Check each line of the material below for "screenshot", then copy the ones that contain it.

### Information shown
******************************

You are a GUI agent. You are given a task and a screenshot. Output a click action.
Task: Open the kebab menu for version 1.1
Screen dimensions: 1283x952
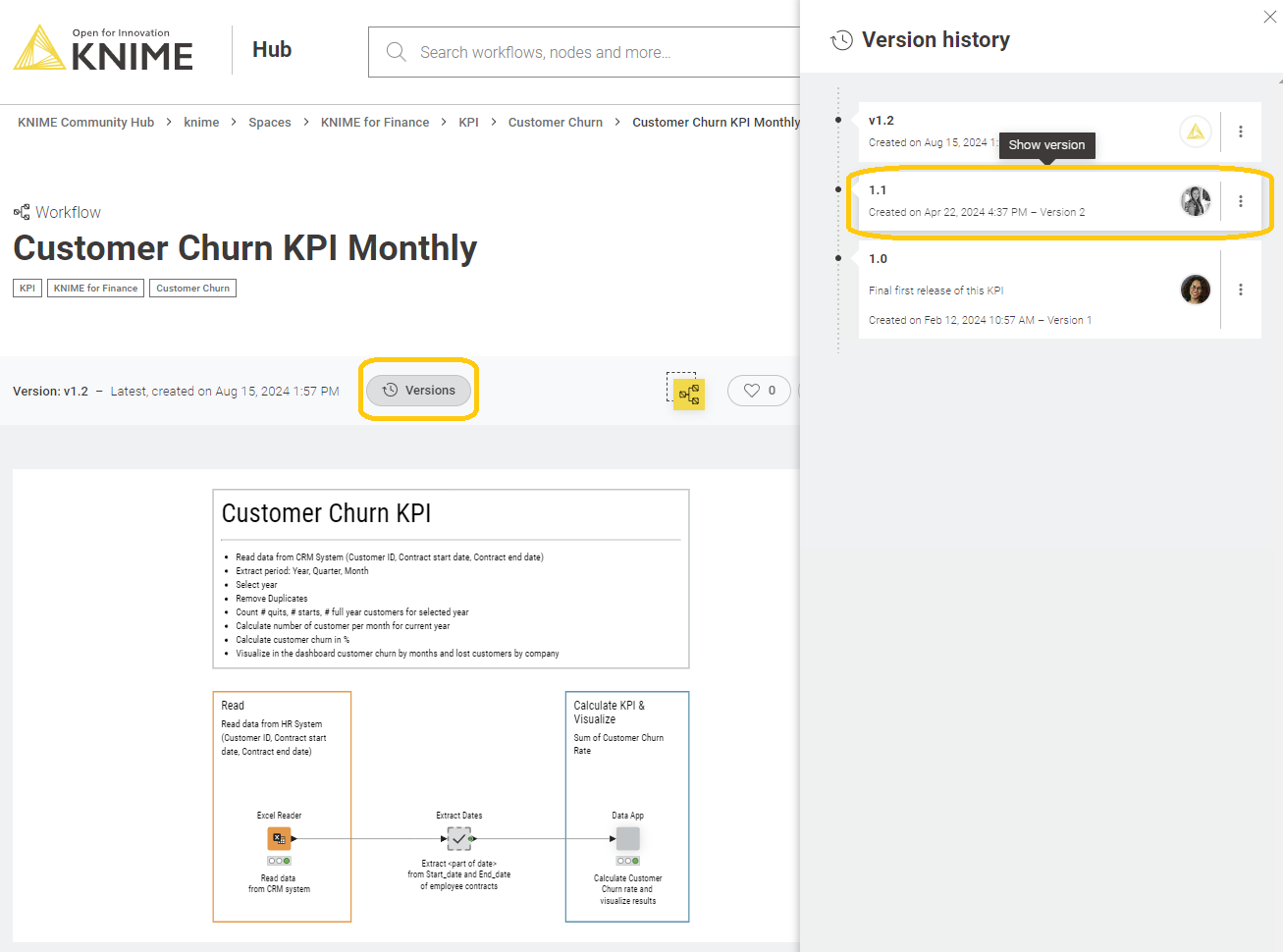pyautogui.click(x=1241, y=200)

******************************

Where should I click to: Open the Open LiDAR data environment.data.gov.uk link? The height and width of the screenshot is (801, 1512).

******************************

### Written answer
You are a GUI agent. You are given a task and a screenshot. Output a click action.
Where should I click to: Open the Open LiDAR data environment.data.gov.uk link? The height and width of the screenshot is (801, 1512).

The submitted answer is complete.